===== RECORDS PROVIDED =====

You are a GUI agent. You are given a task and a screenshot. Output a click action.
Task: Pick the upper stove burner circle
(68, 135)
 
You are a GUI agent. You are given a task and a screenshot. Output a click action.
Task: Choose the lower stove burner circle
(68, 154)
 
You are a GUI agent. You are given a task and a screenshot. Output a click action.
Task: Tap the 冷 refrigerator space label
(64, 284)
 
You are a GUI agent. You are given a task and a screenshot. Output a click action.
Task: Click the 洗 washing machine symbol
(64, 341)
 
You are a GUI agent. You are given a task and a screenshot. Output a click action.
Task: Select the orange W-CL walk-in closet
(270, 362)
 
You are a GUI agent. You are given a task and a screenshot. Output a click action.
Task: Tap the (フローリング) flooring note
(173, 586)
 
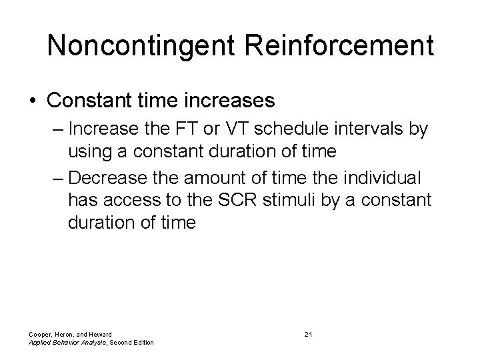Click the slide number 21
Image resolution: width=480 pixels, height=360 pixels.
(307, 333)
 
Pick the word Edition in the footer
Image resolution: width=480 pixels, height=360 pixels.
(141, 343)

=====

Gather every line in the rows above that contains the word "circle" and copy each one out. Case counts.

[EXERCISE SOLUTION]:
Task: Pick the upper stove burner circle
Task: Choose the lower stove burner circle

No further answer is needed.